**Exercise brief**
Give again, word for word, each line below starting at the one that contains "Open chevron for 出款中 -500.00 entry" and ending at the one that contains "Task: Open the Profile tab icon".

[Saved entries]

—————

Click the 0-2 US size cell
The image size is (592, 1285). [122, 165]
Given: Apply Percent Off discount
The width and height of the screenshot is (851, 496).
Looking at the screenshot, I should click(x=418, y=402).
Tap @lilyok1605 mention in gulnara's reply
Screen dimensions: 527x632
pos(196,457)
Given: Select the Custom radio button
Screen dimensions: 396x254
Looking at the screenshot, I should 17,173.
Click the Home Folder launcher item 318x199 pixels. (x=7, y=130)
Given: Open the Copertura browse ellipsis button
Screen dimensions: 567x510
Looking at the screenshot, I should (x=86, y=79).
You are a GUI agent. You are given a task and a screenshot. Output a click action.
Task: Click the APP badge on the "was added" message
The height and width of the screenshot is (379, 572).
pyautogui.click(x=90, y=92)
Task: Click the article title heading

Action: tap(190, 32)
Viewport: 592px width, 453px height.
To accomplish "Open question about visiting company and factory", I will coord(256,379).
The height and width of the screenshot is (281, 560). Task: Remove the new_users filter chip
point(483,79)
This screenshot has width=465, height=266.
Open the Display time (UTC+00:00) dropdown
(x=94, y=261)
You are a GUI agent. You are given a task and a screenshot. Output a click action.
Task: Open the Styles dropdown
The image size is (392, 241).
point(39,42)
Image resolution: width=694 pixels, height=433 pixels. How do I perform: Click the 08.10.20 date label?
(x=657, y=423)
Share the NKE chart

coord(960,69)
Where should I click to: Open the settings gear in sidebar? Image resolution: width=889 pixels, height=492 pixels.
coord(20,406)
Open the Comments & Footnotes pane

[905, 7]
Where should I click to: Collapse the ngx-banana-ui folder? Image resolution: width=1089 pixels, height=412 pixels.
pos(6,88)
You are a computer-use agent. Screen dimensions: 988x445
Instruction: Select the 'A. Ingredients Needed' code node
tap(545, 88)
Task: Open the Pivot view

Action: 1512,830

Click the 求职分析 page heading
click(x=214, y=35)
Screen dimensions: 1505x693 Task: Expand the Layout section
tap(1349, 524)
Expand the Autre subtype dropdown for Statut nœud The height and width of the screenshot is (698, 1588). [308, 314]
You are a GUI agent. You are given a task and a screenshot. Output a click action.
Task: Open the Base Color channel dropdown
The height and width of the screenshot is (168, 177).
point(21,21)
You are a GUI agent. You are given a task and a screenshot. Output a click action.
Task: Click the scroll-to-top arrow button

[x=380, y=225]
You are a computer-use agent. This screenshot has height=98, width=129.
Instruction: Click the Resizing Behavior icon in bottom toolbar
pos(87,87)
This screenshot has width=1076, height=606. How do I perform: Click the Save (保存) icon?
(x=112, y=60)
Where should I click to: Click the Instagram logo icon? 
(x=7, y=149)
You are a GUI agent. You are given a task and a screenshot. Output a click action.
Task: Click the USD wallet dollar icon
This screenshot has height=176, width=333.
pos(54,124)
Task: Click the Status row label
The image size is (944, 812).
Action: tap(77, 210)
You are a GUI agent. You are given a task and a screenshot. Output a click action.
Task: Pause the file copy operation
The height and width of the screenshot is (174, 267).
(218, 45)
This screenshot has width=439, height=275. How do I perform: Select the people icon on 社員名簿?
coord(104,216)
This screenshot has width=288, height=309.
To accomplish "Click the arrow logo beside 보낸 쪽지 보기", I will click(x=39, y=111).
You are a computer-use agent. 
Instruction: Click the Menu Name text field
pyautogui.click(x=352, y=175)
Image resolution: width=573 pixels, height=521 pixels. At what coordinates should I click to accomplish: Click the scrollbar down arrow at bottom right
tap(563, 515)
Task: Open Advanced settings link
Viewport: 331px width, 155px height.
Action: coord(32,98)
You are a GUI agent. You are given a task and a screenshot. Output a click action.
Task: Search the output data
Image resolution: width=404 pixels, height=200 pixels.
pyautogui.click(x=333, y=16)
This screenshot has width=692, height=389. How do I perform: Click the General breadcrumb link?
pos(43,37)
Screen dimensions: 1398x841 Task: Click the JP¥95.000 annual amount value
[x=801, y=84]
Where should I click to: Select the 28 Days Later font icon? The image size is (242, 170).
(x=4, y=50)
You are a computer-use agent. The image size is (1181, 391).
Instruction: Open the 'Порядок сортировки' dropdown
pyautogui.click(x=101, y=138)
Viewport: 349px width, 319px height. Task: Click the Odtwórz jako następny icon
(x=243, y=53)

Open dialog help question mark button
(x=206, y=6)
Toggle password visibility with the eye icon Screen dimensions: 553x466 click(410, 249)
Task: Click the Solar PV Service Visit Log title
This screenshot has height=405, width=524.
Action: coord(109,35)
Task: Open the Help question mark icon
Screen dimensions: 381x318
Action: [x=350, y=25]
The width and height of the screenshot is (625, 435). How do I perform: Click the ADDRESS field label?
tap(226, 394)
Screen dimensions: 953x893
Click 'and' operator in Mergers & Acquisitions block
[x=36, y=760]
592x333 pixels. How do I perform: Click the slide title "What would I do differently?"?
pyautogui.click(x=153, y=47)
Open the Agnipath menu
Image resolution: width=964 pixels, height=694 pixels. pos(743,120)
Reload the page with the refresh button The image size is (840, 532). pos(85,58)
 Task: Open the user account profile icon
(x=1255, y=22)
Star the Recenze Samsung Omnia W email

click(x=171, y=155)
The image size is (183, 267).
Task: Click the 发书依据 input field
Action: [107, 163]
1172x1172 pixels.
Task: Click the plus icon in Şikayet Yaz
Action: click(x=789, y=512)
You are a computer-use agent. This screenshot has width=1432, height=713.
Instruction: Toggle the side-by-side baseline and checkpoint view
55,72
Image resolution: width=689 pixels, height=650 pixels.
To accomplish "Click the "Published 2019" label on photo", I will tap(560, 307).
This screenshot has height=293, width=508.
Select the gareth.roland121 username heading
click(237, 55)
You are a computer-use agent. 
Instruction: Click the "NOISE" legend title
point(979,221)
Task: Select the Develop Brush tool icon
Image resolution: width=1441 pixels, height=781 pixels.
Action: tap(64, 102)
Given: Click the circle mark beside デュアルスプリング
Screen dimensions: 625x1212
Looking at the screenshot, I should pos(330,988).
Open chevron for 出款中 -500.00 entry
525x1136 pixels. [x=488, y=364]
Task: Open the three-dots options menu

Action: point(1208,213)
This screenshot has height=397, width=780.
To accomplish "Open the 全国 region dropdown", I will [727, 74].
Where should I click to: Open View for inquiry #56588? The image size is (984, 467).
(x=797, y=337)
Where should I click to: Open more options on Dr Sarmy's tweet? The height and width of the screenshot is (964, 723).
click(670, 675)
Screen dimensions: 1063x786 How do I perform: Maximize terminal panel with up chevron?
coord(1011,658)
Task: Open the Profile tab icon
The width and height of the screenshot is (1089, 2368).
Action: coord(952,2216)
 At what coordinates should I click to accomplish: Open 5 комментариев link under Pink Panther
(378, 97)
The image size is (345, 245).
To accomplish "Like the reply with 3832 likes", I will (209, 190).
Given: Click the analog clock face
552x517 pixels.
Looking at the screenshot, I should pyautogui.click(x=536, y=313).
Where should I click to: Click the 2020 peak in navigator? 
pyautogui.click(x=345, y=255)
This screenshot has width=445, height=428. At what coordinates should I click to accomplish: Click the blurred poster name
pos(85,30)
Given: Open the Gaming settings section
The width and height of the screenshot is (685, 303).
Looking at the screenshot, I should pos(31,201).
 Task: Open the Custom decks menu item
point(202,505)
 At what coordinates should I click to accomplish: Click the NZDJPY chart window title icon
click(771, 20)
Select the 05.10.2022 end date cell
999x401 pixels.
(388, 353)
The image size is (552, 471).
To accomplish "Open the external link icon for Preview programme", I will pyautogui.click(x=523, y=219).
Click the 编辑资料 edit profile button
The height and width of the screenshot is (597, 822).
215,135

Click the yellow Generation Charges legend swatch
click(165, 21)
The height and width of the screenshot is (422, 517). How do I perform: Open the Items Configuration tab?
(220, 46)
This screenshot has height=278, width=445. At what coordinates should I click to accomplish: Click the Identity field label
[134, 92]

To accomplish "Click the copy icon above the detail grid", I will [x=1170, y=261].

—————

**Answer area**
Open chevron for 出款中 -500.00 entry
525x1136 pixels. [x=488, y=364]
Task: Open the three-dots options menu

Action: point(1208,213)
This screenshot has height=397, width=780.
To accomplish "Open the 全国 region dropdown", I will [727, 74].
Where should I click to: Open View for inquiry #56588? The image size is (984, 467).
(x=797, y=337)
Where should I click to: Open more options on Dr Sarmy's tweet? The height and width of the screenshot is (964, 723).
click(670, 675)
Screen dimensions: 1063x786 How do I perform: Maximize terminal panel with up chevron?
coord(1011,658)
Task: Open the Profile tab icon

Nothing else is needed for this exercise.